Tuesday, November 30, 2010

CaRMS is in



For my birthday my partner took me on an all inclusive trip to Cuba. Fantastic.

We left the Sunday before my residency applications were due which was a bit stressful but I felt like I was ready and had no concerns about my app.

The trip was brilliant - warm water, white sand, carefully screened sun and abundant rum.

The day my application was actually due, I logged onto the very slow, very expensive internet at the resort and checked in on my application. I've made it abundantly clear that rural medicine is for me. Imagine my shock to discover that my rural essay had not made it into CaRMS's hands. Horror of horrors. Seriously.

I ended up having to paste my essay into the small spaces available for me on the CaRMS website, sacrificing other aspects of my application to ensure that the program gets my wonderfully crafted essays about how I belong in the country. Gah.

But, in practice for the day that I will be a physician and need to leave bad days at the office, I finished, freaked out for 1/2 an hour, then jumped in the pool to enjoy the last few days of my vacation.

Stressful? Yes. But I think I'd finish my app early and leave the country again. It meant that I wasn't around while the rest of my friends were freaking out and causing me to stress.

Plus, of course, rum. Tasty tasty rum.


Saturday, November 13, 2010

Sunday, November 7, 2010

Touch


We were out this weekend to listen to live music (the best way to spend the weekend in my opinion). I felt somewhat uncomfortable because so many of my partner's friends, and mine, were very touchy. Rubbing my back, my arms, holding my hand while they spoke to me. Even hugging these folks I hadn't seen in months felt strange.

Growing up, my family was not terribly affectionate. It was something I'm proud of cultivating with my younger siblings. We hugged, kissed and snuggled. Now when they talk to me on the phone they say they love me, we hug every time we see each other.

But I'm not that way with other people. My very good friend in the class mentioned that we don't hug because "I didn't think you were a hugger" - however when I recently met her mother, it was the first thing we did after saying hello.

My idea of touch has changed dramatically since entering medical school. There are several kinds of touch as I see it.
1. The "hand shake". Typically done at the beginning of a new experience with a patient.
2. The "my hand is on your shoulder now because I'm using my stethoscope" touch. It's mildly familiar, helps me know when the patient is breathing if there is too much consolidation to hear well and gently reminds the patient to hold still/not speak.
3. The "this is something I have to do clinically touch". Reserved for DREs, breast exams, pelvic exams, genital examinations. It's all business, get in, get out.
4. The "you're having a really bad day" touch. I'm comfortable with this one even though it's bordering on quite familiar. When I am chatting with a patient with some sort of terminal illness or who has been in hospital for a long time, or with whom I am sharing bad news, I automatically rest my hand on their leg or hold their hand. I worry sometimes that this is more paternalistic than it should be. It's not intended to be, it's how I deal with people having a bad day.
5. The "tickle fit". Strictly reserved for kiddos under the age of 3 who are mostly feeling well. I call it developmental observation.

It seems like my comfort level with touch is divided into two categories - family and non-family. Time to split the second group into friends and patients.

Friday, November 5, 2010

CaRMS is rapidly approaching.

While I know I should have no problem explaining why I want to be a family doc in my personal letters I still find myself lost for words. I blame not writing here. So this isn't procrastination it's work. M'eh whatever.

I've been working with docs who help Canadian newcomers and refugees. These patients are teaching me so much.

I'm learning to be patient. Our interviews take at least twice as long since all questions and answers are filtered through an interpreter. My vocabulary often doesn't match either the patient or their interpreter so I need to come up with new ways to describe what most Canadians are easily able to recognize (e.g. weight loss).

I'm learning that some things make language unnecessary. Making faces at children, laughing, smiling and drawing pictures of flowers, friends and homes.  

I'm learning to laugh. Try doing a cranial nerve exam on someone who has no idea what you're doing. Hilarity will ensue I assure you.

I'm learning that my life is brilliant. I've never been shot. My house still stands. I haven't watched while someone I love was beheaded.

Learning daily from my patients will be my favorite part of being a doctor.

Task list:
1) Translate this sentence from the blog text into Spanish: "Learning daily from my patients will be my favorite part of being a doctor."
2) Reproduce everything in the blog text from "I've been working" down to "I assure you.", word for word.
Work from the blog text alone.

Material provided:
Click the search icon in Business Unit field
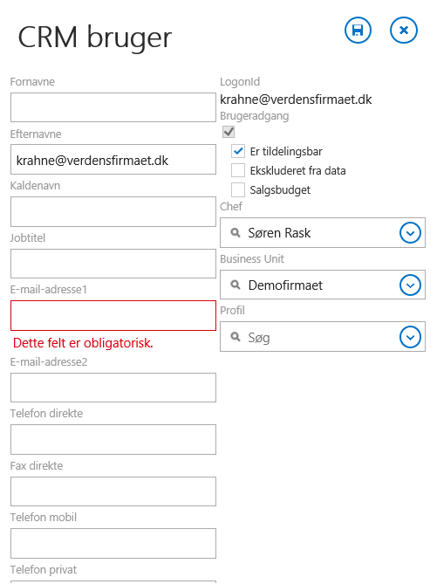This screenshot has width=437, height=584. coord(236,285)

Results in order:
1) Aprender cada día de mis pacientes será mi parte favorita de ejercer la medicina.

2)
I've been working with docs who help Canadian newcomers and refugees. These patients are teaching me so much.

I'm learning to be patient. Our interviews take at least twice as long since all questions and answers are filtered through an interpreter. My vocabulary often doesn't match either the patient or their interpreter so I need to come up with new ways to describe what most Canadians are easily able to recognize (e.g. weight loss).

I'm learning that some things make language unnecessary. Making faces at children, laughing, smiling and drawing pictures of flowers, friends and homes.  

I'm learning to laugh. Try doing a cranial nerve exam on someone who has no idea what you're doing. Hilarity will ensue I assure you.